§ **Your instructions**
Pictures are to be dropped, and only the lines from the one containing "Tap the orange Mi logo icon" through the end of the data below are to be reproduced as written.

Items from a data source:
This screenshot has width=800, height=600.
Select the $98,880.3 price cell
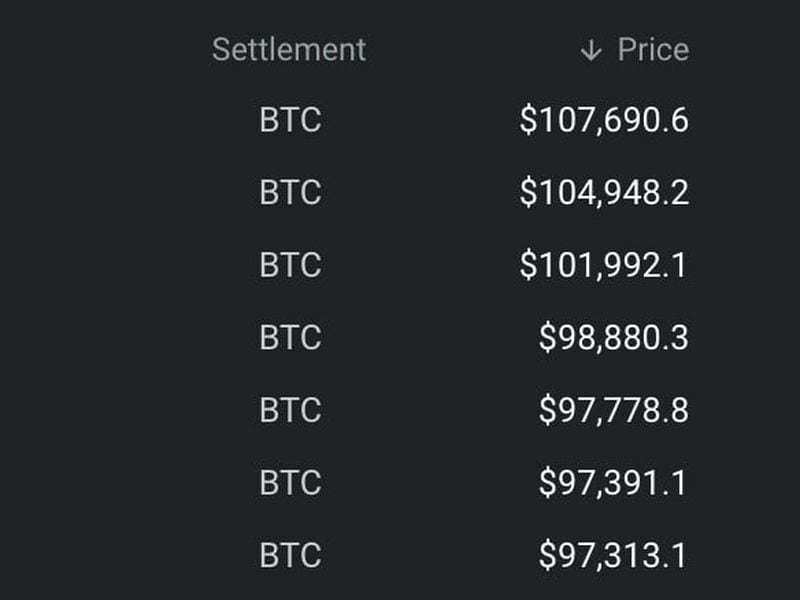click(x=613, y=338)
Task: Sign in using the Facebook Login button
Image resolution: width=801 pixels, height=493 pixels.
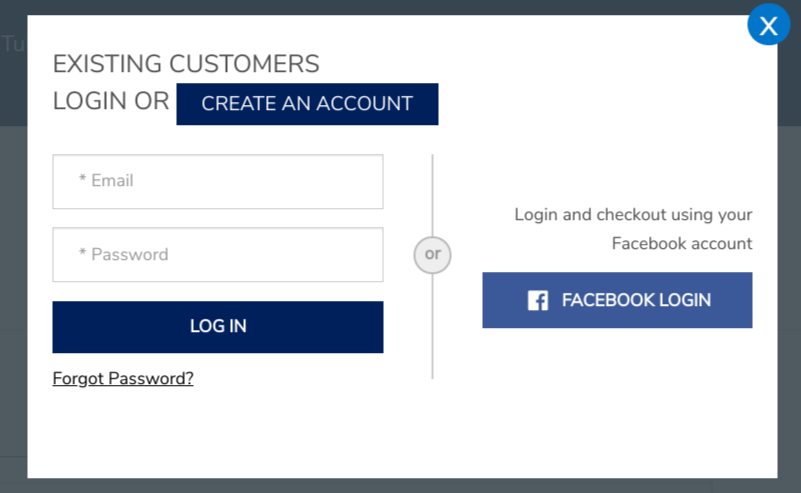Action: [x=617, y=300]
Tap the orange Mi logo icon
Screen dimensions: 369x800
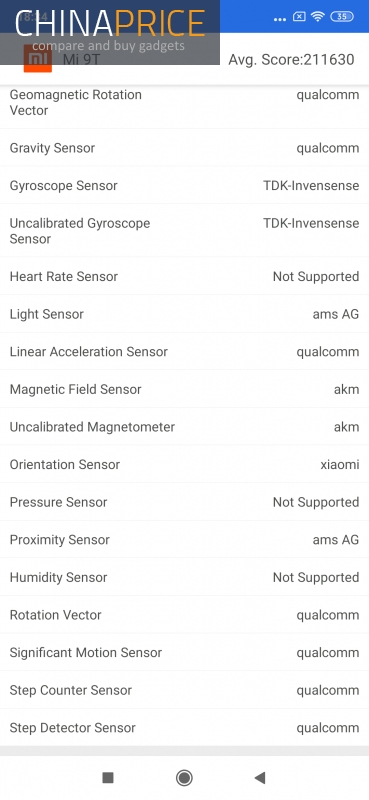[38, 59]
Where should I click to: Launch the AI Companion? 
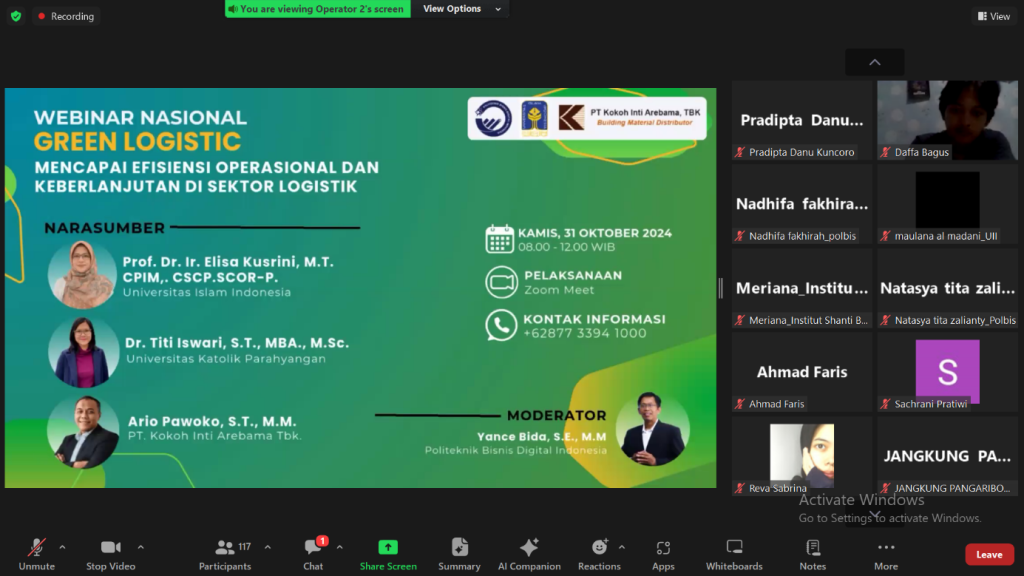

§ **Answer section**
Tap the orange Mi logo icon
Screen dimensions: 369x800
[38, 59]
Where should I click to: Launch the AI Companion? 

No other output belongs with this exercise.